Obtaining CDSCO registration for Class D medical devices typically takes between 6 to 12 months. The duration can vary based on several factors, including the completeness of the application, the complexity of the device, and the efficiency of the review process. Here is a breakdown of the typical timeline:

1. Pre-Application Preparations:

• Timeframe: 1-3 months
• Activities: Preparing documentation such as clinical data, technical details, and quality management system information.

2. Application Submission:

• Timeframe: 1-2 weeks
• Activities: Registering on the SUGAM portal, completing the application form, and submitting the required documents and fees.

3. Initial Review:

• Timeframe: 1-2 weeks
• Activities: CDSCO performs an initial review to ensure that all required documents are submitted and complete.

4. Detailed Evaluation:

• Timeframe: 2-6 months
• Activities: Comprehensive review of technical documentation, clinical data, and risk management reports. This stage may include:
  • Technical Review
  • Clinical Review
  • Requests for Additional Information: If CDSCO requests more details, this may extend the review period.
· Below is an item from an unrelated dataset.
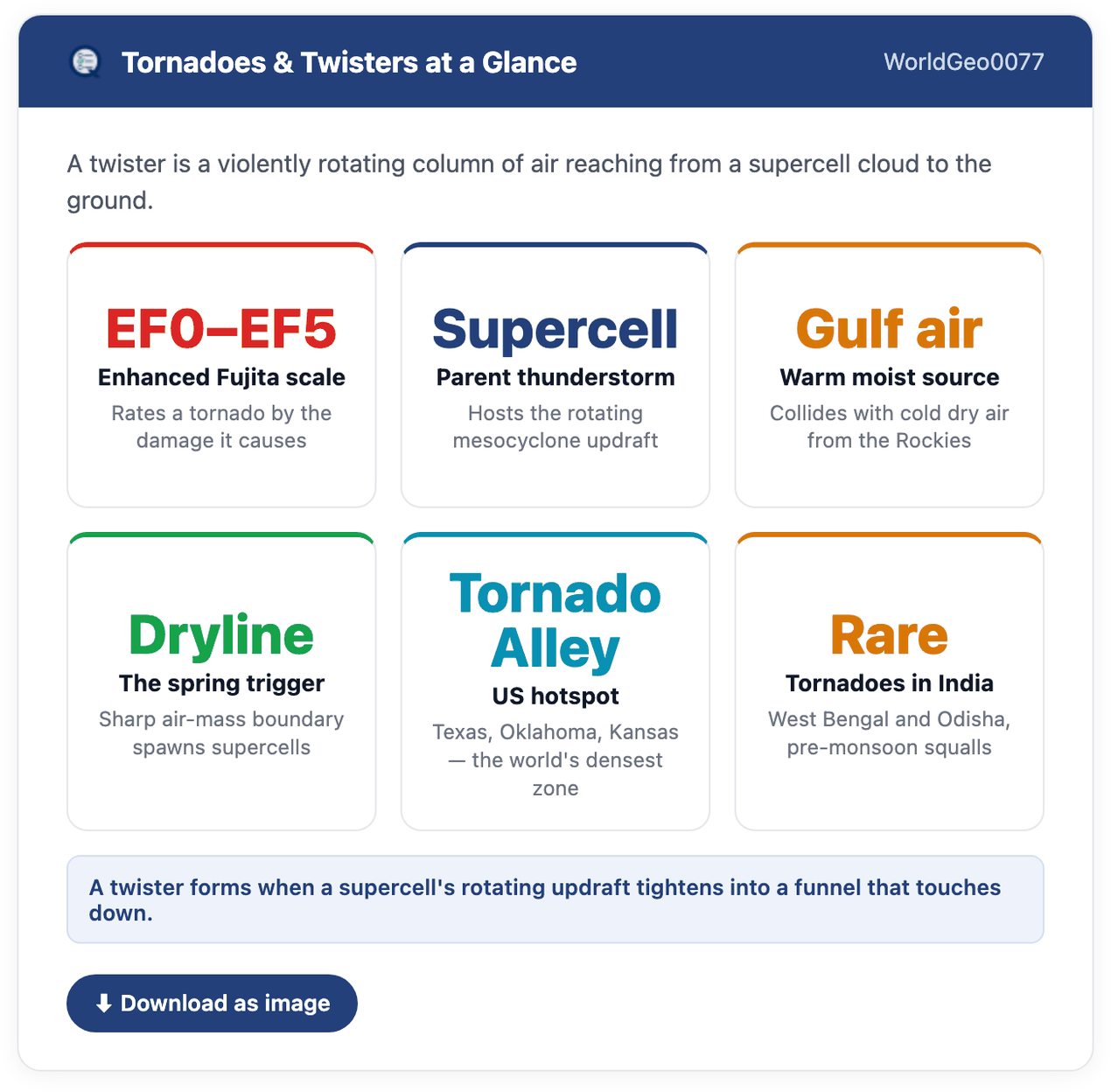Viewport: 1111px width, 1092px height.
Task: Select the EF0–EF5 scale card
Action: coord(221,374)

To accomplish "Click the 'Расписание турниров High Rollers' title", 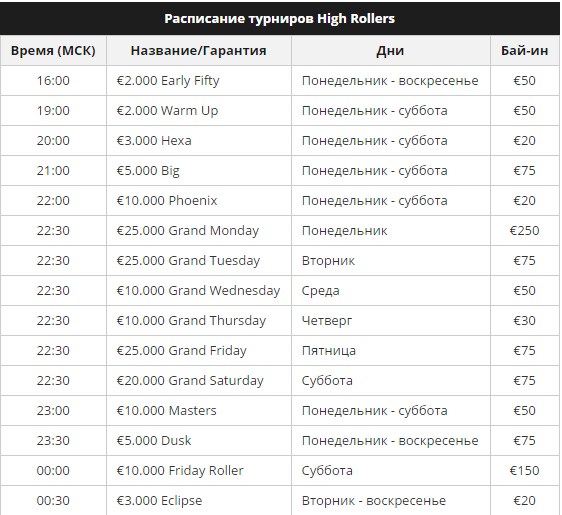I will point(279,19).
5. Inspection (if applicable):

• Timeframe: 1-2 months
• Activities: CDSCO may conduct an inspection of the manufacturing facility to verify compliance with regulatory standards.

6. Approval and Issuance:

• Timeframe: 1 month
• Activities: Once the review and inspection (if applicable) are completed, CDSCO issues the registration certificate.
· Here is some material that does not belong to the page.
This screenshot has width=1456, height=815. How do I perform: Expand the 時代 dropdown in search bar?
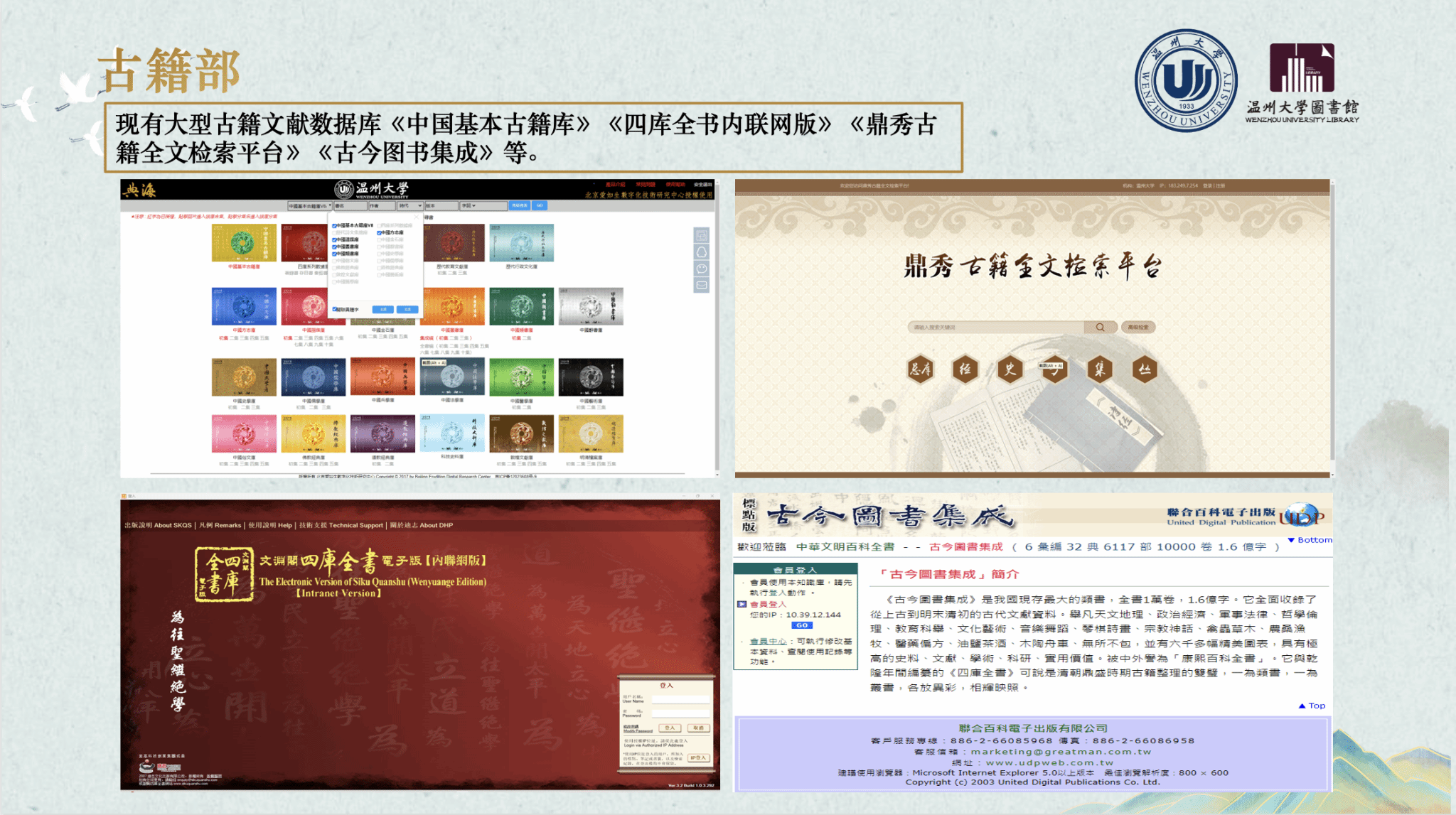click(x=410, y=205)
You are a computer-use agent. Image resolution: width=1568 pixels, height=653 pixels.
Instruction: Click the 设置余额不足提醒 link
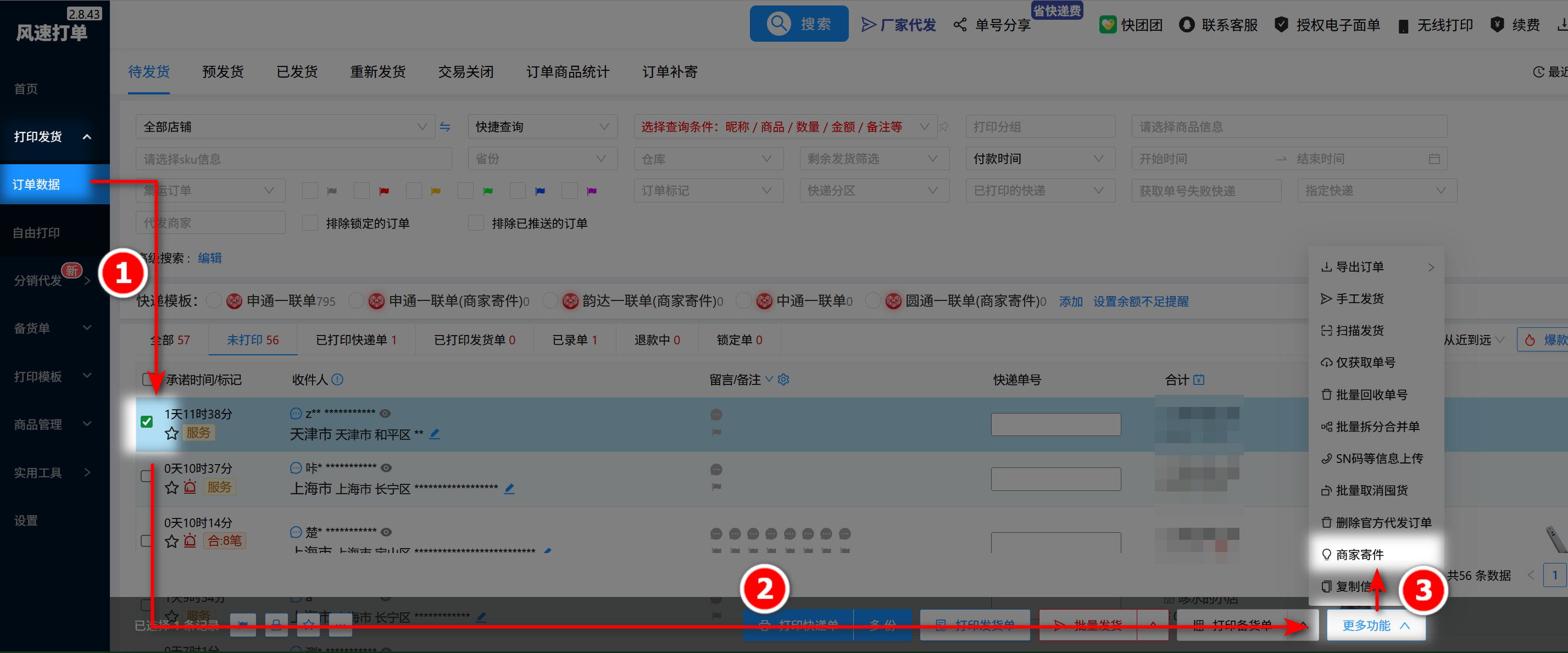click(1140, 302)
Factors Affecting the Timeline:

• Application Completeness: Submitting a complete and accurate application can help expedite the process.
• Device Complexity: Higher complexity devices may require more extensive review.
• Regulatory Requests: Additional information or clarifications requested by CDSCO can extend the timeline.
• Inspection Scheduling: Timing for facility inspections can impact the overall process.